La domanda semplice che voglio fare è: cosa ci guadagniamo a fare finta che nulla sia successo?
A questa domanda io ne aggiungo un’altra: cosa ci guadagniamo a pensare che tutto possa tornare come prima invece di pensare che tante cose possano essere cambiate, magari in meglio?
Può sembrare banale come esempio ma in questo periodo abbiamo scoperto che è una buonissima abitudine quella di lavarsi le mani, sempre, al rientro in casa, sul luogo di lavoro, dopo avere usato un mezzo pubblico, dopo essere stati in bagno, comunque più spesso possibile.
Lo fate ancora, siete consapevoli di questo?

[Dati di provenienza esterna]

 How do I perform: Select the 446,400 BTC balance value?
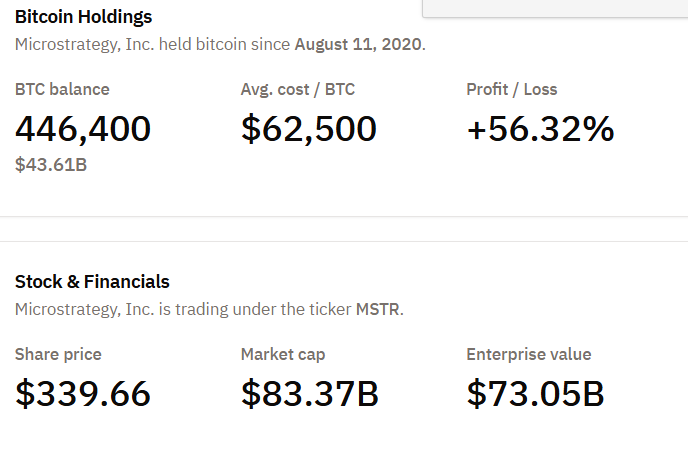pos(83,129)
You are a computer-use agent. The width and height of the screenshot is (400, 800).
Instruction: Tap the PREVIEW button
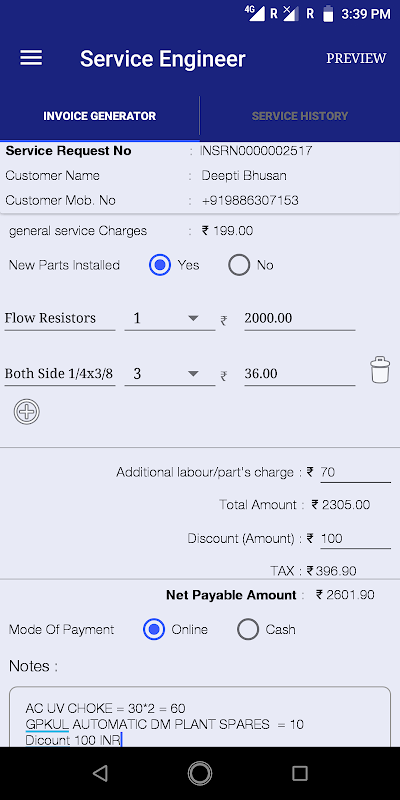356,58
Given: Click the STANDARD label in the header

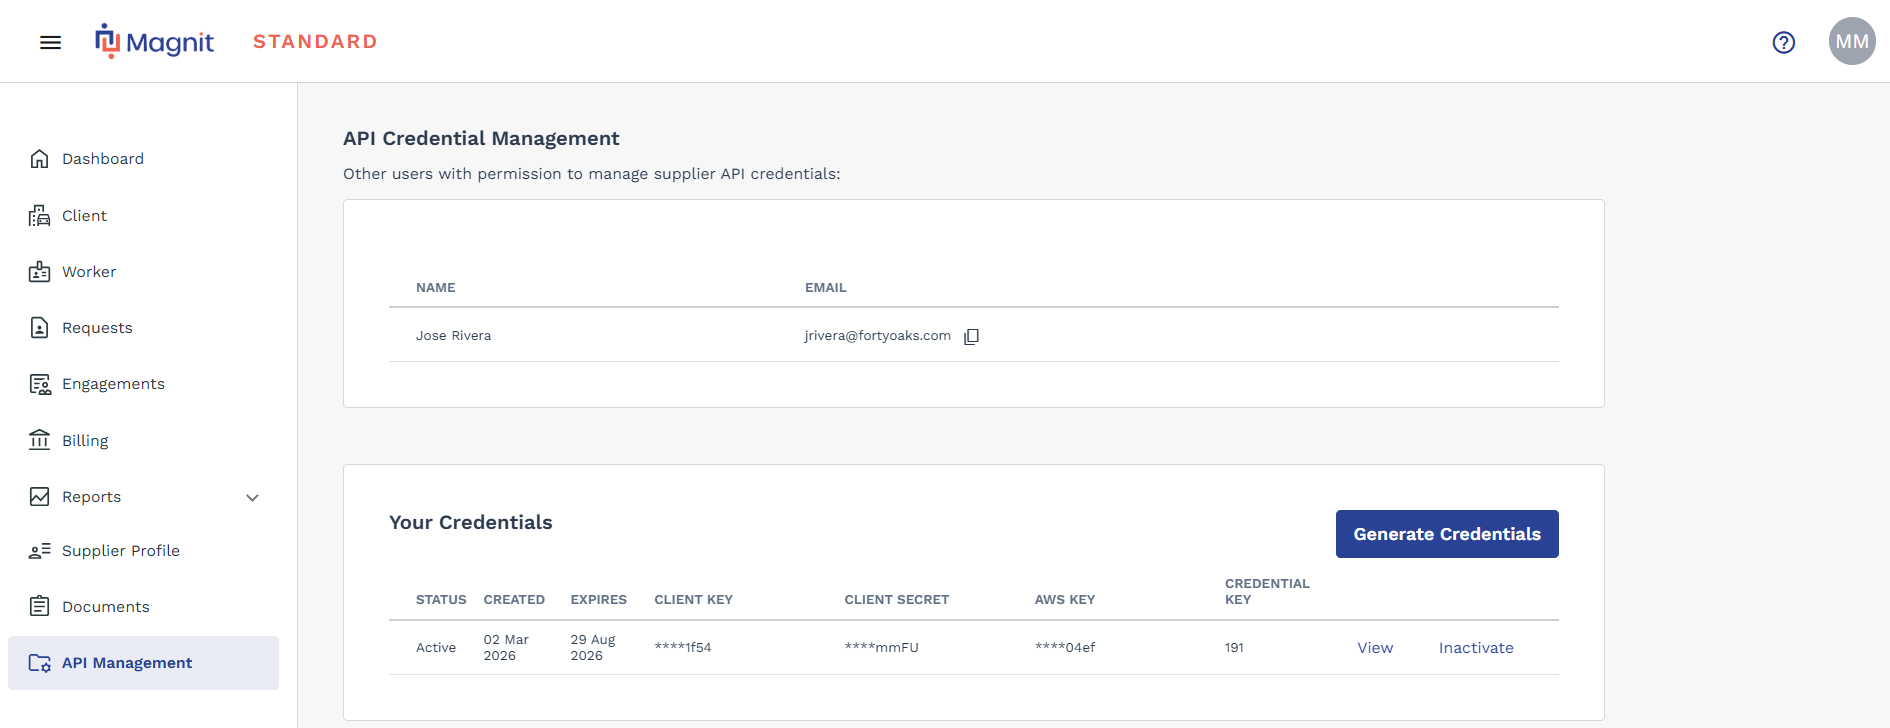Looking at the screenshot, I should tap(315, 42).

L’Amuchina è ancora un presidio medico così venduto da renderlo introvabile? Insegniamo questa pratica ai nostri figli?
In questo periodo abbiamo scoperto che ci sono persone magari anziane, deboli, malate, più fragili di altre e che andrebbero tutelate maggiormente, così come abbiamo scoperto che ci sono persone sane e in forma che lavorano e che il loro lavoro serve, attraverso le loro tasse, al mantenimento di tutta la vita della nostra comunità.
Abbiamo capito che il lavoro non solo è un diritto e un dovere ma che è una parte fondante della nostra società senza la quale, la società stessa muore.
In questo periodo in studio, una volta capita l’importanza del nostro lavoro, abbiamo deciso di non chiudere mai e di garantire sempre il nostro servizio e allo stesso tempo abbiamo dovuto fare una scelta impedendo che le persone più fragili dello studio continuassero a frequentarlo, favorendo il lavoro di chi era più adatto a svolgerlo e che si è impegnato di più anche per sostituire chi non poteva esserci.